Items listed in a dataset
****************************************
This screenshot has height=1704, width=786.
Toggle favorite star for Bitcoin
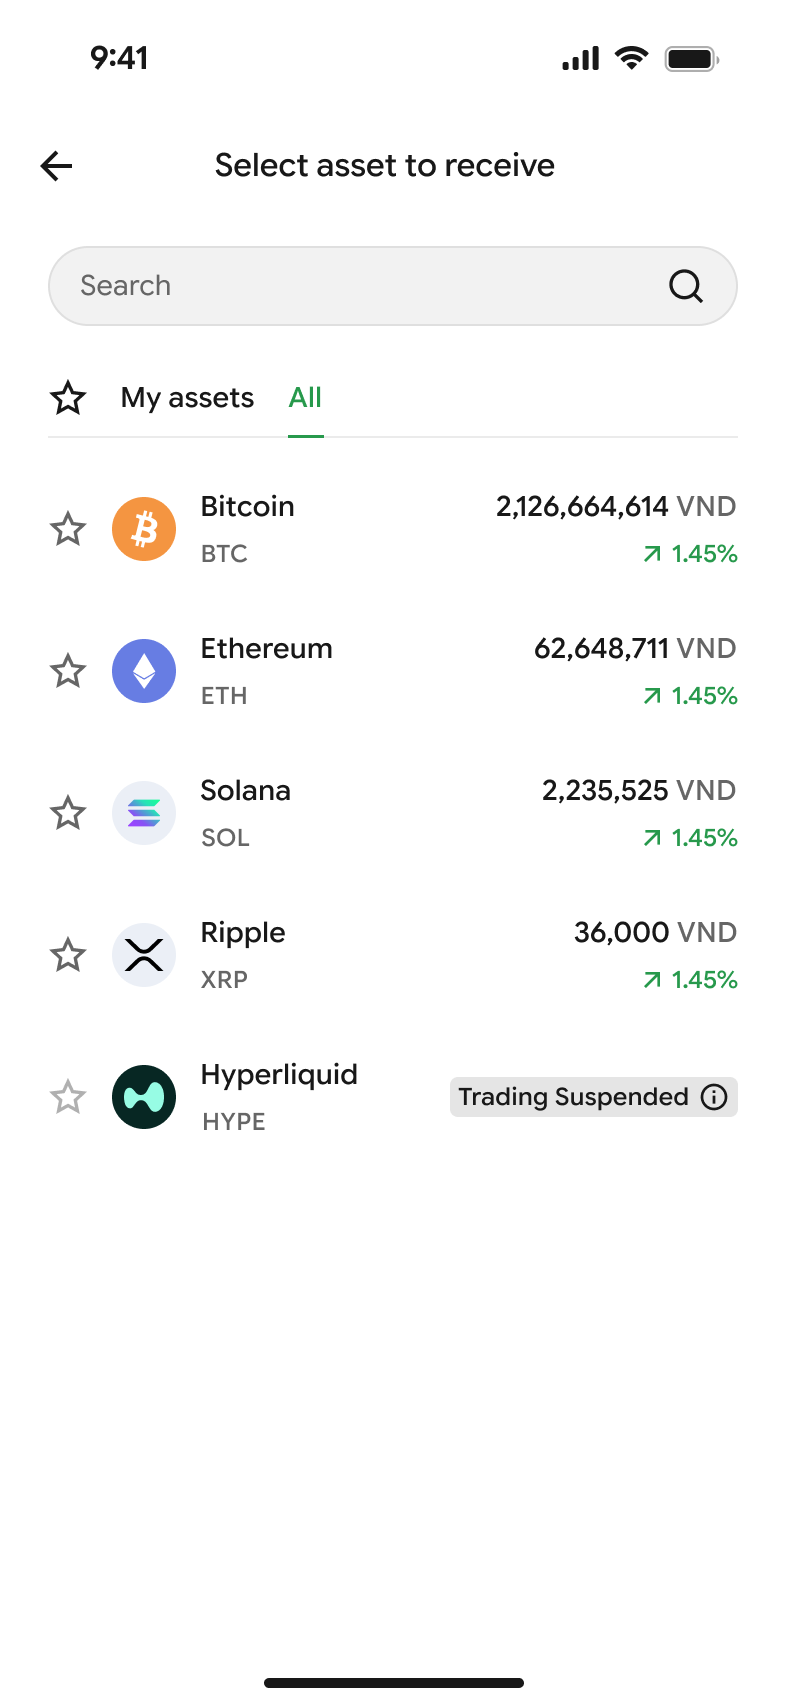[x=68, y=529]

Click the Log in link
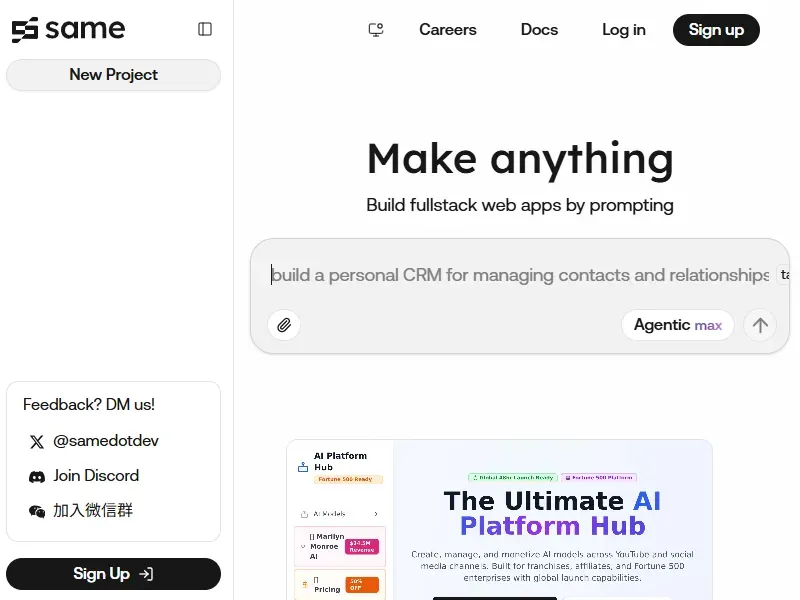click(624, 30)
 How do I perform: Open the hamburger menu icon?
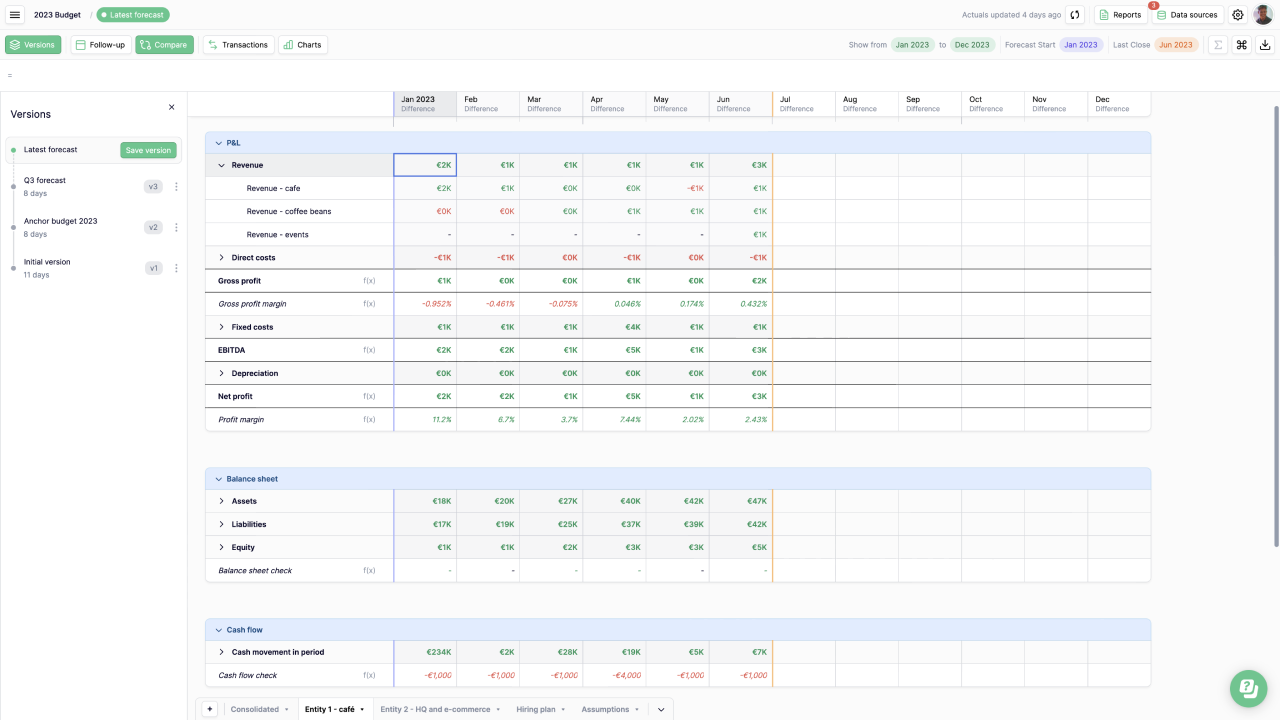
****************************************
Your task: Transcribe all entries above exactly. Drop the pictures.

Response to this task:
This screenshot has height=1704, width=786.
Toggle favorite star for Bitcoin
[x=68, y=529]

Click the Log in link
click(624, 30)
 How do I perform: Open the hamburger menu icon?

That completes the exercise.